=== Data shown ===

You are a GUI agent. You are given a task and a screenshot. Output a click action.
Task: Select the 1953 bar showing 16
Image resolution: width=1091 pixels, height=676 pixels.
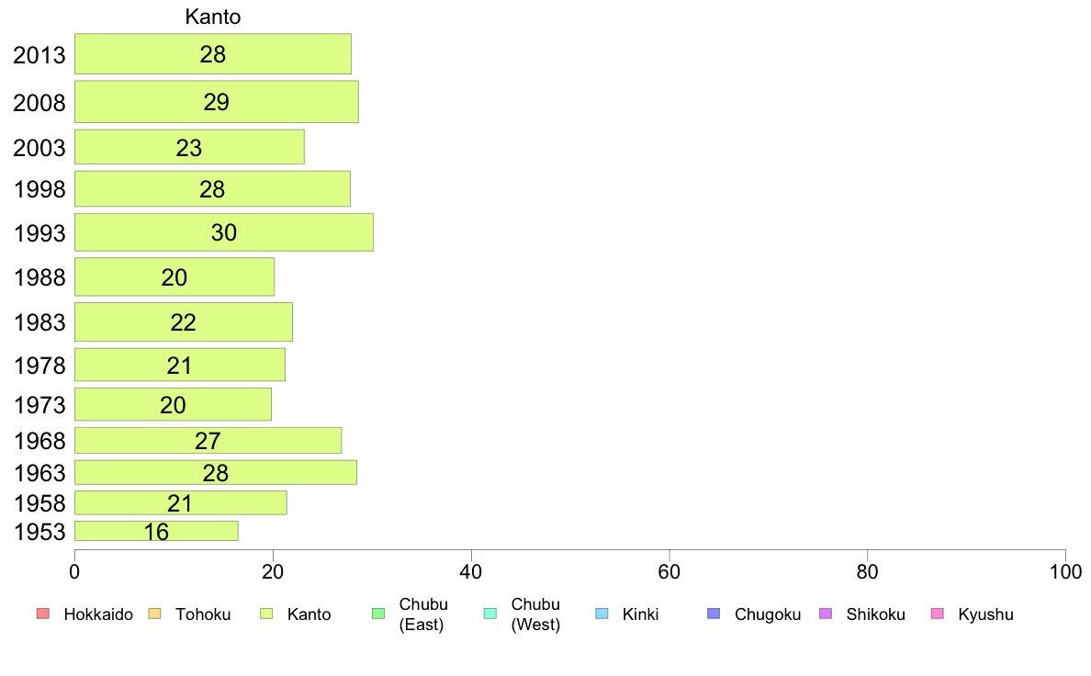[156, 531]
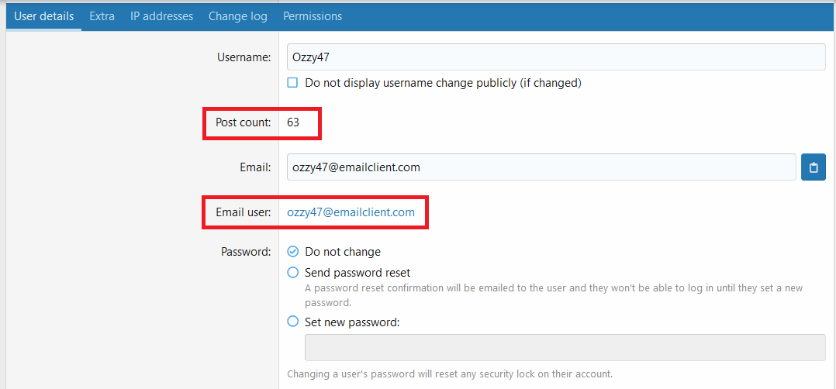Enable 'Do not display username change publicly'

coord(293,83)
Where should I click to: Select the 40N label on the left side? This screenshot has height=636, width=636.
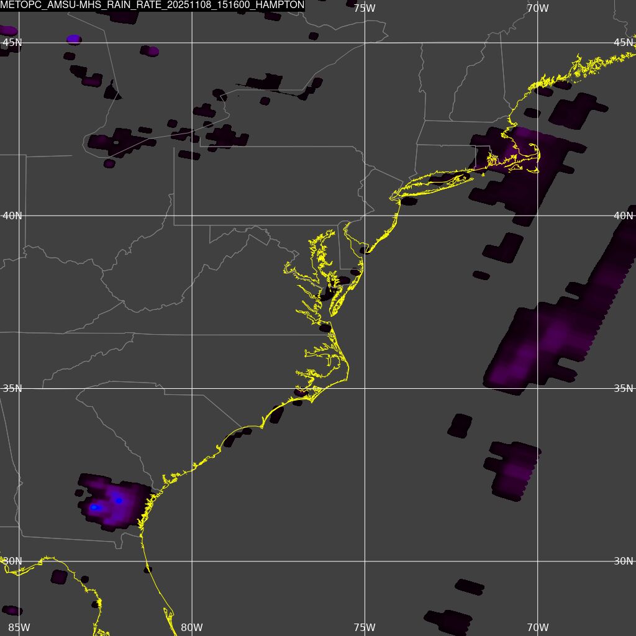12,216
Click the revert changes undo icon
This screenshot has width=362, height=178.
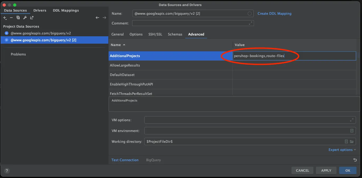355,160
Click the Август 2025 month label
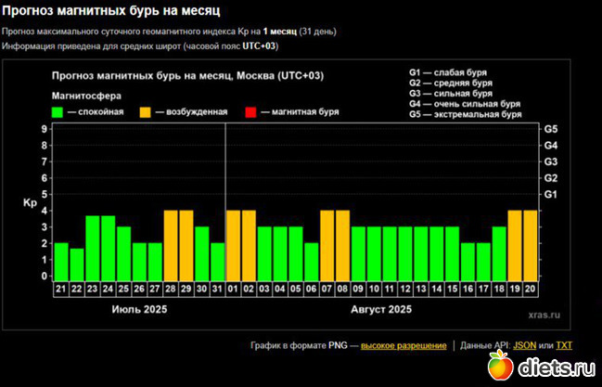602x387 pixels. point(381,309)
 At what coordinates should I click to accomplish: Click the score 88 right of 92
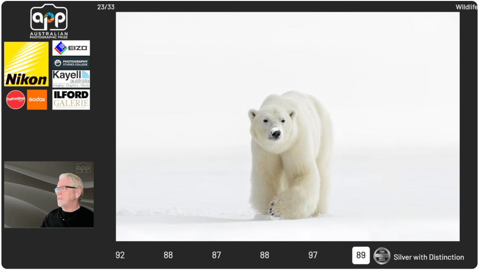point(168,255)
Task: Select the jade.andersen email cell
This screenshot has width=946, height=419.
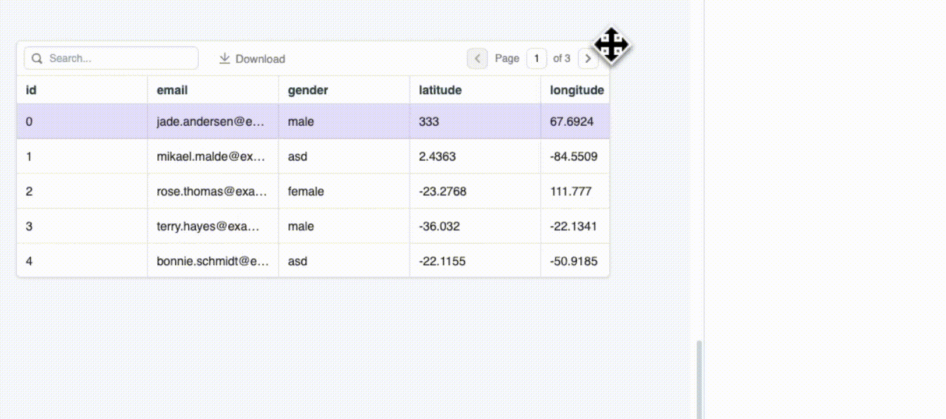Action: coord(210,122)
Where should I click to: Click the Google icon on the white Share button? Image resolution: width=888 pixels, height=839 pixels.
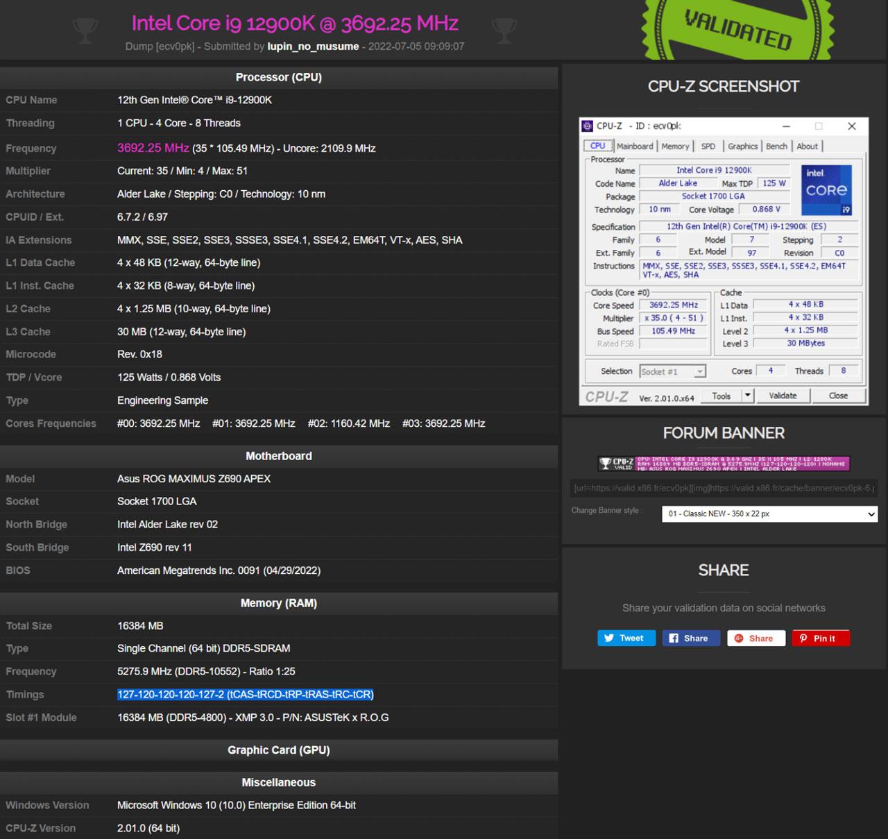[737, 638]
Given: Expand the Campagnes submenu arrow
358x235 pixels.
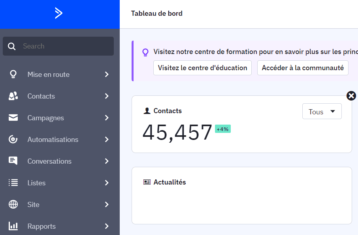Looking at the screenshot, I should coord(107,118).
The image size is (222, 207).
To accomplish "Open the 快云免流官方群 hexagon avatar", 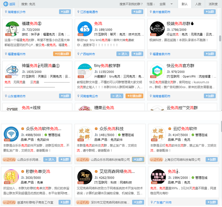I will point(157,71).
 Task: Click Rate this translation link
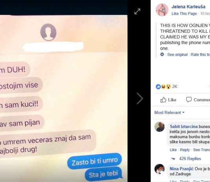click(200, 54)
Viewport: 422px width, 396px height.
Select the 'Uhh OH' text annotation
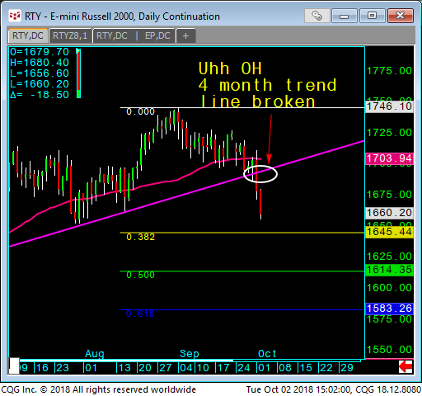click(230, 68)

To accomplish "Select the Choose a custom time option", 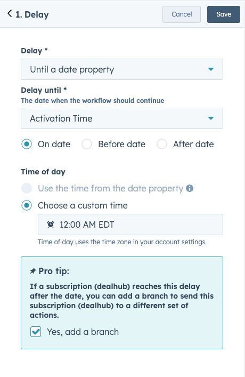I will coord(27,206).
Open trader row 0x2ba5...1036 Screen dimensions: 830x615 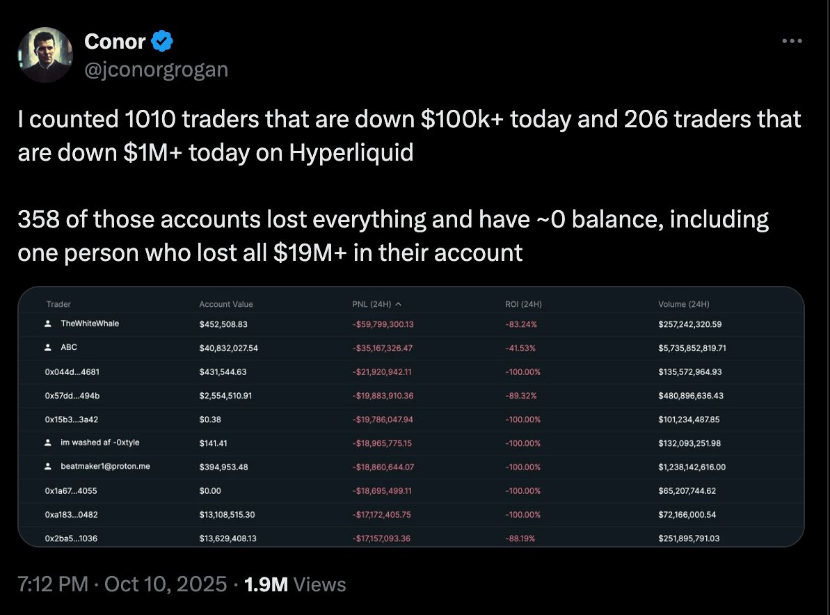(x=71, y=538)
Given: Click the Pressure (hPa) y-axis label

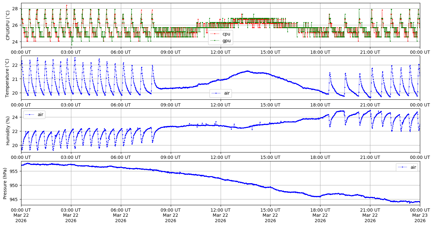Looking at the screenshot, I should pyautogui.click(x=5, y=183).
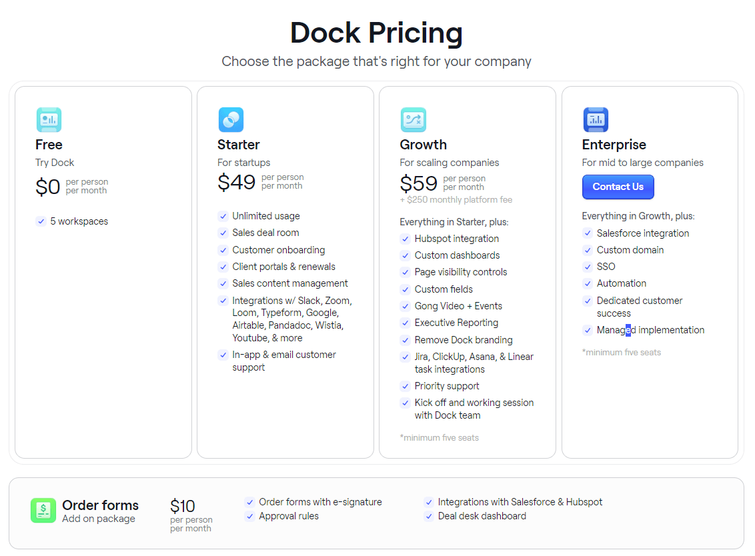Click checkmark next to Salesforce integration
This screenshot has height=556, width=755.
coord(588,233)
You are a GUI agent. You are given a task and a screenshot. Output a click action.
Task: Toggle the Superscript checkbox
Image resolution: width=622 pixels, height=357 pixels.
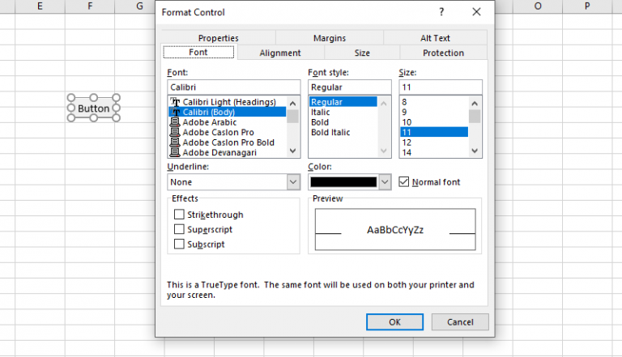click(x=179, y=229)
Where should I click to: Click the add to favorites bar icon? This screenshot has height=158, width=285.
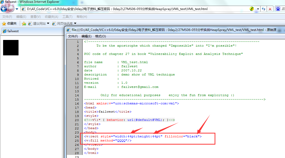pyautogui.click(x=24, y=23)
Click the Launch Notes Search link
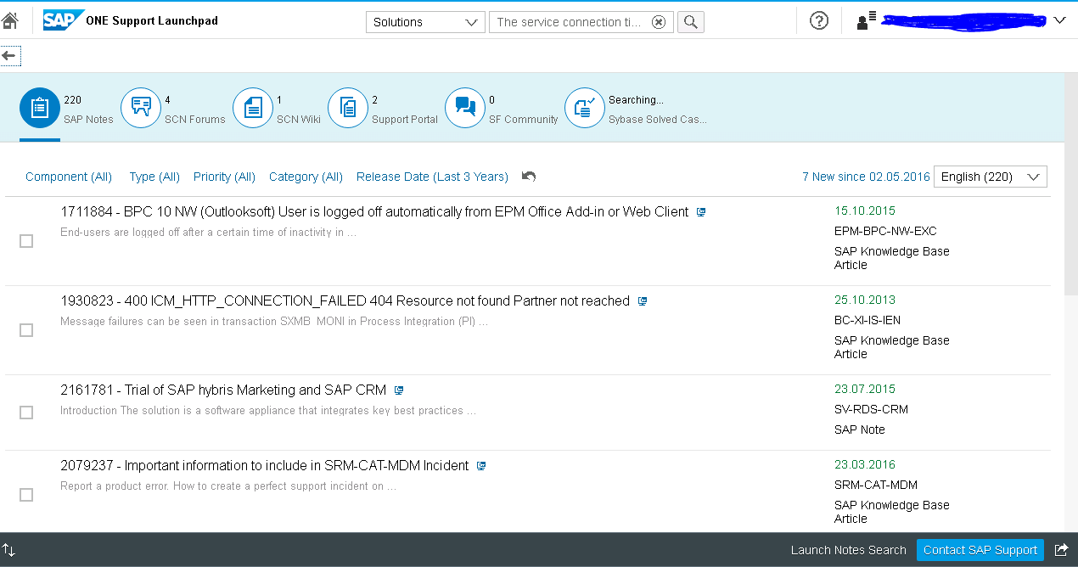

===

▶ Task requirements: Please arrange the lines of the material above as a numbered list, starting with the line containing "Where should I click to: Click the add" and running through the end of the material, with blank lines dropped. Leave the pictures out of your answer.

▶ Exercise output:
1. Where should I click to: Click the add to favorites bar icon? This screenshot has height=158, width=285.
2. pyautogui.click(x=24, y=23)
3. Click the Launch Notes Search link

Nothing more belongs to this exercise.